I slept late, and I stayed up late. Not working. I played video games. I read, I wrote. I painted and drew. I did anything my deeply buried creative heart wanted me to do. I cancelled meetings and closed shop for family events, either on Zoom or social distance. I took afternoon naps and yoga classes online and I quit things and said no to projects because I felt like it. Even if it was something I’d previously said yes to, even things I’d said yes to for years. If I didn’t feel like it, I didn’t do it.

I only worked with people I liked on projects I liked and while that didn’t always turn out how I’d expected, it usually did or it was even better than expected. Way more frequently than I thought it would be.

All this luxury is a privilege afforded me as a middle class person, a person with a degree, a cis-passing person who is fairly light-complected and whose disabilities are invisible. It was privilege I was not leveraging for my benefit or anyone else’s, and therefore it was a resource I was leaving on the table in the fight against white supremacy. I can only apologize for not seeing my own value sooner, as I could have been doing this work for longer if I had.

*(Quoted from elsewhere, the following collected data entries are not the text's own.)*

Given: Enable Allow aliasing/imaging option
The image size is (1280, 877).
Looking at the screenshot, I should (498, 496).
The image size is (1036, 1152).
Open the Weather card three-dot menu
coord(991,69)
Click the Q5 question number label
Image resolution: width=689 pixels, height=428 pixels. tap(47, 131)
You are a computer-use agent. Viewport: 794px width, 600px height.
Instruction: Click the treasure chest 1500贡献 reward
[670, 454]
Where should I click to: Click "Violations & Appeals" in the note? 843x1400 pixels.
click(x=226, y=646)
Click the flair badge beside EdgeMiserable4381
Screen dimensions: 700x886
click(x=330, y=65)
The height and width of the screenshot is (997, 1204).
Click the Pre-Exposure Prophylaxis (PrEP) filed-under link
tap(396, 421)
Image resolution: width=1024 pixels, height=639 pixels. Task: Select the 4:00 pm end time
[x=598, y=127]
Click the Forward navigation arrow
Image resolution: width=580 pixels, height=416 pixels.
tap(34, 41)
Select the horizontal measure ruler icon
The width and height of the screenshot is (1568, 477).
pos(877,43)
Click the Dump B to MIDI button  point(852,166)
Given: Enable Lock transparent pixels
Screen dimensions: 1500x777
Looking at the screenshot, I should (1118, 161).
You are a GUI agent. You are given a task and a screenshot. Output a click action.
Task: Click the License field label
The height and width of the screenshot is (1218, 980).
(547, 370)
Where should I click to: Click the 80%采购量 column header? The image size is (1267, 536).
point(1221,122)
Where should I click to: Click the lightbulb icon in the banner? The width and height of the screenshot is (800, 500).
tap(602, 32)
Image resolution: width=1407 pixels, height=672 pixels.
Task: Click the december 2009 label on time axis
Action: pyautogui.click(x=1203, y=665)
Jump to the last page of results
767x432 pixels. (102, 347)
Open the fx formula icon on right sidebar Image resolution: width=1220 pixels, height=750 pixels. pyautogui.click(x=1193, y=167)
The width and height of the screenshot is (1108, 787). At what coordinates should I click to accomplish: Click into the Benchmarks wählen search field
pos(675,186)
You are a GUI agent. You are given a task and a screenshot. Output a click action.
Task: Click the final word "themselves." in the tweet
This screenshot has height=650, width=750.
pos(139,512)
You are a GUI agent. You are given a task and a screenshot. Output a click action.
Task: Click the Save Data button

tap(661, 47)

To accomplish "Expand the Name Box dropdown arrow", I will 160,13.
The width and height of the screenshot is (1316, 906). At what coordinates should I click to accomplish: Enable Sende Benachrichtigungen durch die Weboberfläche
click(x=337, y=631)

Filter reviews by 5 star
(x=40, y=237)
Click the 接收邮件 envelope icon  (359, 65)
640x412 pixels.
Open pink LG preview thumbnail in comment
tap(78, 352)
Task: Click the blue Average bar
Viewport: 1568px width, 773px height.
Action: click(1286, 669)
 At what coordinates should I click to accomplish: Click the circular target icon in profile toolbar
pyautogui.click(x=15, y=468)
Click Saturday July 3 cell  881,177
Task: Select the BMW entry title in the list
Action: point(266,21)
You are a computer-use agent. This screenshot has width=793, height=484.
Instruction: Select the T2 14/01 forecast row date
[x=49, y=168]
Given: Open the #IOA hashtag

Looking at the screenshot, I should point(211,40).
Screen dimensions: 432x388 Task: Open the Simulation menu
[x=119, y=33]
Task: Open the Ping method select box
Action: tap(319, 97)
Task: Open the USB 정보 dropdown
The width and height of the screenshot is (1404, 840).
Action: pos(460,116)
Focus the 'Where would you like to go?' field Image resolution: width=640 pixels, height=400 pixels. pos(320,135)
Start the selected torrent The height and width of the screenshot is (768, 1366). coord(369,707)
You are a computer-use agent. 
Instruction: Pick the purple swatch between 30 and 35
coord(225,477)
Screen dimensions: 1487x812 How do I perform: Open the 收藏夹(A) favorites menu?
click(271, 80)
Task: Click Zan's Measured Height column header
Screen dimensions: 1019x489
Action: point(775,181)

It’s easy to see that during this risky time, I took a deeper risk and threw the startup manual out the window to my great reward. It’s harder to see that it didn’t feel like a risk to me, it felt like freedom and it felt like that day on the landing all over again. Yes, maybe this business will die. Yes, maybe I am all the things the people and systems in my abusive employment history told me I was (too idealistic, not strong enough, too short-sighted, not savvy enough, etc.) but I know that staying in that system was killing me, and faster than it was killing itself.

When I was young, I had only my body and my mind to leverage. While that choice did put me in danger and do me harm, the truth is I was already being harmed. I was born into abuse and raised by abusive people. The abusive work situations I either put myself into as my own employer or agreed to enter into as an employee could never hold a candle to what was going on at home. But as the years went on, I didn’t change my equation. I was leveraging more and more of my safety and identity for less and less reward. I was leaving my valuable experience out of the deal and now I’m not.

That’s the big lesson from 2020 that I’m bringing into 2021. At the start of last year, I feared I’d lost value by no longer being willing to put myself in harm’s way for money (whether physical or psychological, or through the increasing stress of working under late-stage capitalism). But when I followed my intuition, I realized that my true value isn’t something that can be taken away from me, or traded with someone else.

The value I carry is as a force multiplier. I am a catalyst, that’s why I love risk so much. That day on the landing, the thing I was feeling was because I had caught sight of my own life in the moments before potential became reality. The way I navigated risk served me when I was young, and then went on to harm me later in life. But it wasn't risk’s fault. Or anybody’s, really. I’d simply been leveraging the wrong thing for too long.